Script out of order? For the Great Communicator, no big deal

When his pages scattered everywhere, President Reagan scooped them up and gave the speech in random order. No one noticed.

The Great Communicator was nothing short of a public-speaking acrobat, as we learn from this yarn from President Reagan speechwriter Peter Robinson (credited for “Mr. Gorbachev, tear down this wall”).

In an interview with The Politic, Robinson tells of a time when a hotel ventilation system kicked on about a third of the way through Reagan’s speech and blew his pages in every direction:

Reagan began picking them up and the audience felt tense—it was an embarrassing moment—and he picked them up and spent a moment at the podium trying to put them back in order. Imagine if you just took a deck of cards and threw it into the air. It would take you a while to put them back in order.
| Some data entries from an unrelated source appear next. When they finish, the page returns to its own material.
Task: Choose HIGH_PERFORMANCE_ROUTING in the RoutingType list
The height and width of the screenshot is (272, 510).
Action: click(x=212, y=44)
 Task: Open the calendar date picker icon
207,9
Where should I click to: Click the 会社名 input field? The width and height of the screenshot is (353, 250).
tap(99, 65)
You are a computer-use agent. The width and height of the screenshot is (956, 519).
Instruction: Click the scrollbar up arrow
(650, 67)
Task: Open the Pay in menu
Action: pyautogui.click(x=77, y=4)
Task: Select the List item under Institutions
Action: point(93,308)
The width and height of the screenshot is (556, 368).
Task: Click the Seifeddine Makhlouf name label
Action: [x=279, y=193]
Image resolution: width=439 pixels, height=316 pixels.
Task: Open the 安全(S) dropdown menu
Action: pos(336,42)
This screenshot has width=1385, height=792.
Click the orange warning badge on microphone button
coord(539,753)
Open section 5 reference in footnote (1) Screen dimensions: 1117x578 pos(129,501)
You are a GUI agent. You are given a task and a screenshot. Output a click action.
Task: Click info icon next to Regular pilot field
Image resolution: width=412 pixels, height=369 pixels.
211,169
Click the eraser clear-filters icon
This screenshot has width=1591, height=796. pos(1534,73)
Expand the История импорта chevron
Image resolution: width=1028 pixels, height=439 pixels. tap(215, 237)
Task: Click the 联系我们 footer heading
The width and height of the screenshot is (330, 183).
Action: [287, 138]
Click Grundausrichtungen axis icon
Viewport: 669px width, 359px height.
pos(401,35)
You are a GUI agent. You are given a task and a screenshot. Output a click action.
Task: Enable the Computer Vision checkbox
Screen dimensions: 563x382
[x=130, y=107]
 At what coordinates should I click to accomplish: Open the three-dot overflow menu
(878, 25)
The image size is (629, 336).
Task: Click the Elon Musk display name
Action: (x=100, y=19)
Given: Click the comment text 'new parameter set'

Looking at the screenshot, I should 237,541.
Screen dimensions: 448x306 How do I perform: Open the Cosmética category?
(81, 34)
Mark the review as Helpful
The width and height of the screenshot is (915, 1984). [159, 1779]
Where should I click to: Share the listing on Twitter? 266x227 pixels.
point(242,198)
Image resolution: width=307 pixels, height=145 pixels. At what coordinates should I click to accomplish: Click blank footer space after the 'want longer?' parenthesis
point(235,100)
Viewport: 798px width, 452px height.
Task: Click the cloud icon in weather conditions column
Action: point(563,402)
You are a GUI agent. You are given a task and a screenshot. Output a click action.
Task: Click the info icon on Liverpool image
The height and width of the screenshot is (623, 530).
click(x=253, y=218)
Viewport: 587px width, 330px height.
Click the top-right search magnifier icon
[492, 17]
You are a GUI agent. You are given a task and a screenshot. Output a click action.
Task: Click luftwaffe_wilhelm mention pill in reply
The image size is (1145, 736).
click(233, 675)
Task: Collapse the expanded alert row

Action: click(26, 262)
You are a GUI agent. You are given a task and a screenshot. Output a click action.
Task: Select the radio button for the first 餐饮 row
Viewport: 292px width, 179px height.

He was aware that the audience was tense and fidgety. He tried to break the tension by saying, “well if I don’t get these texts back in order pretty soon, I’m going to have to tell a speech.” And they chuckled a little bit. As it turned out, he did not take the time to put the cards back in order before restarting the speech. But he understood the speech. He would glance down from time to time, he would get the point, and he would adlib a transition from one point to another.

So he gave the speech in a different order than I had written it, and the performance was absolutely flawless. Nobody noticed; it didn’t occur to anybody that he was having any trouble with the texts at all.